*** Block opens ***

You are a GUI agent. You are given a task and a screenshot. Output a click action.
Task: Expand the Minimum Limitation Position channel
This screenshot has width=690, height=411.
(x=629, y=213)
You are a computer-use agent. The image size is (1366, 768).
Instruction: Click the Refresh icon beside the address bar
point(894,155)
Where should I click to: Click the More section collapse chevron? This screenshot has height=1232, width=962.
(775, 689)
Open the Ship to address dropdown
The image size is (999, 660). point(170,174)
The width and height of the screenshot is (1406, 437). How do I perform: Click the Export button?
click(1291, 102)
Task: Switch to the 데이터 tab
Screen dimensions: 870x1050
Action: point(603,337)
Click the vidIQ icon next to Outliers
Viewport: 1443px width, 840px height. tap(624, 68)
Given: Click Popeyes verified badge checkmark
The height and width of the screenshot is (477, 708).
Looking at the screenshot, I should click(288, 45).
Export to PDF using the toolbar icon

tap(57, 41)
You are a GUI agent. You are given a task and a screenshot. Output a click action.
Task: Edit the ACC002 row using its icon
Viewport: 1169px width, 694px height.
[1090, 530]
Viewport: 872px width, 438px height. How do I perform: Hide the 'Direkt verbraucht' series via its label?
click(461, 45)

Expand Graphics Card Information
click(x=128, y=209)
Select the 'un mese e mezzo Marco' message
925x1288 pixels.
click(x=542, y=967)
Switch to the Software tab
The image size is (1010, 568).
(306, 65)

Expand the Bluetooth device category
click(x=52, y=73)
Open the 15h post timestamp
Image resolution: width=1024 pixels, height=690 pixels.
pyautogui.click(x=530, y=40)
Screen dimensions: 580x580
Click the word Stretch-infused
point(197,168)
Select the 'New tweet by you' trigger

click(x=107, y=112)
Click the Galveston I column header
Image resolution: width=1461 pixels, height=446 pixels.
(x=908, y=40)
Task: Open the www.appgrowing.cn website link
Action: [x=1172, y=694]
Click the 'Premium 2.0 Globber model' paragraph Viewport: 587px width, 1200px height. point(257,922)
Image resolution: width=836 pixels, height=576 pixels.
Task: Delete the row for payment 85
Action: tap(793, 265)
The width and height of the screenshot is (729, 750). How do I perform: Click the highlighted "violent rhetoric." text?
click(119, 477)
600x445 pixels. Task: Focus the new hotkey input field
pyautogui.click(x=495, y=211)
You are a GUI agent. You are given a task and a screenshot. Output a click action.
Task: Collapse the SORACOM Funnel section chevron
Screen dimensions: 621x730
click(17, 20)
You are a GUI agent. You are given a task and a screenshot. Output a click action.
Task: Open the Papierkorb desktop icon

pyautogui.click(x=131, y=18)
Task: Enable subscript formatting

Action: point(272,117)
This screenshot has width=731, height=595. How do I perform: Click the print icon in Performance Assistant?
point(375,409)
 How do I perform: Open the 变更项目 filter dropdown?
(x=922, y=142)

*** Block closes ***

* [Goal of the exercise]: Take the line holding "Task: Enable subscript formatting" and the lines after it through the end of the entries. Retype them exactly and add nothing.

* [Answer space]:
Task: Enable subscript formatting

Action: point(272,117)
This screenshot has width=731, height=595. How do I perform: Click the print icon in Performance Assistant?
point(375,409)
 How do I perform: Open the 变更项目 filter dropdown?
(x=922, y=142)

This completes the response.